Duka menyelimuti masyarakat Indonesia di awal bulan Oktober 2022.
Terutama bagi para pencinta sepak bola. Sepak bola menjadi salah satu cabang olahraga yang banyak
diminati dan disukai oleh khalayak, baik dalam memainkannya atau sekedar menonton mencari
hiburan. Namun, pertandingan sepak bola antara tuan rumah Arema FC vs Persebayara Surabaya di stadion kanjuruhan pada tanggal 1 Oktober 2022 malam malah menjadi musibah.
Tragedi kanjuruhan terjadi pasca pertandingan yang diakhiri dengan skor 2-3 dimenangkan oleh
Persebaya Surabaya sang tamu. Aremania tak terima kekalahan berujung turun ke lapangan membuat kerusuhan dan menelan sebanyak 132 jiwa. Secara detail, Kepala Dinas Kesehatan Kabupaten Malang
drg Wijayanto Wijoyo mengatakan korban mencapai 754 orang, 132 meninggal dunia, 596 orang luka
ringan dan sedang, 26 lainnya luka berat. Jumlah tersebut jelas jumlah yang besar, kehilangan nyawa
karena menonton sepak bola jelas hal yang konyol.

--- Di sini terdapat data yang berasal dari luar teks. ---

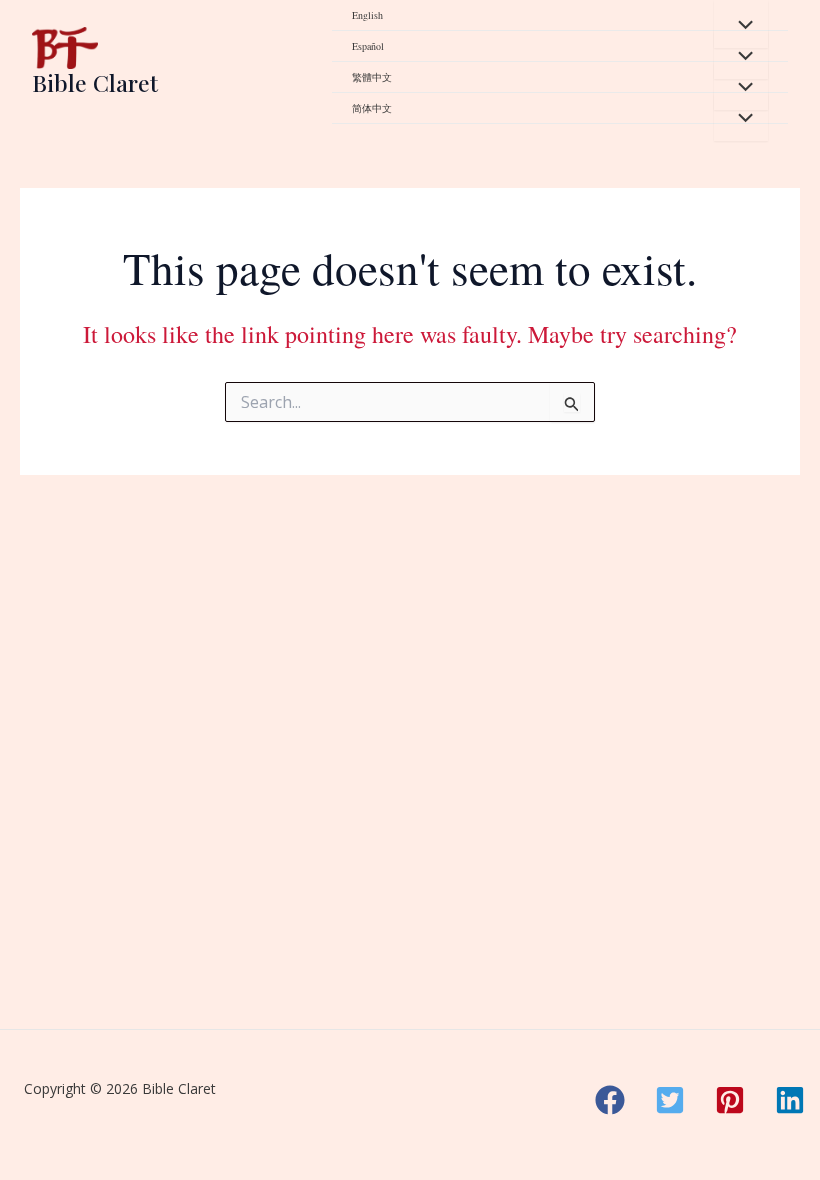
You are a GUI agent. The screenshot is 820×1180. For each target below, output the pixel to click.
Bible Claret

Ketika pergi izin menonton sepak bola mencari
hiburan, mendukung club kesayangan, pulang malah hanya bawa nama.
Pasca pertandingan Arema kalah, terdapat terlihat beberapa oknum turun kelapangan yang merasa
sakit hati tak terima club kesayangannya itu kalah. Oknum tersebut membuat kerusuhan hingga
aparat turun untuk mengamankan para penonton tersebut dan memperingatkan dengan
menggunakan gas air mata. Sikap suportif seharusnya sudah tertanam dalam jiwa, menerima dengan
lapang dada, baik menang maupun kalah. Kerusuhan terjadi karena sikap fanatik menutupi rasa
supportif itu dan memunculkan amarah, keegoisan, juga kecerobohan yang dapat merugikan diri
sendiri dan orang lain. Kurangnya moral supporter menjadi salat satu penyebab dalam tragedi ini.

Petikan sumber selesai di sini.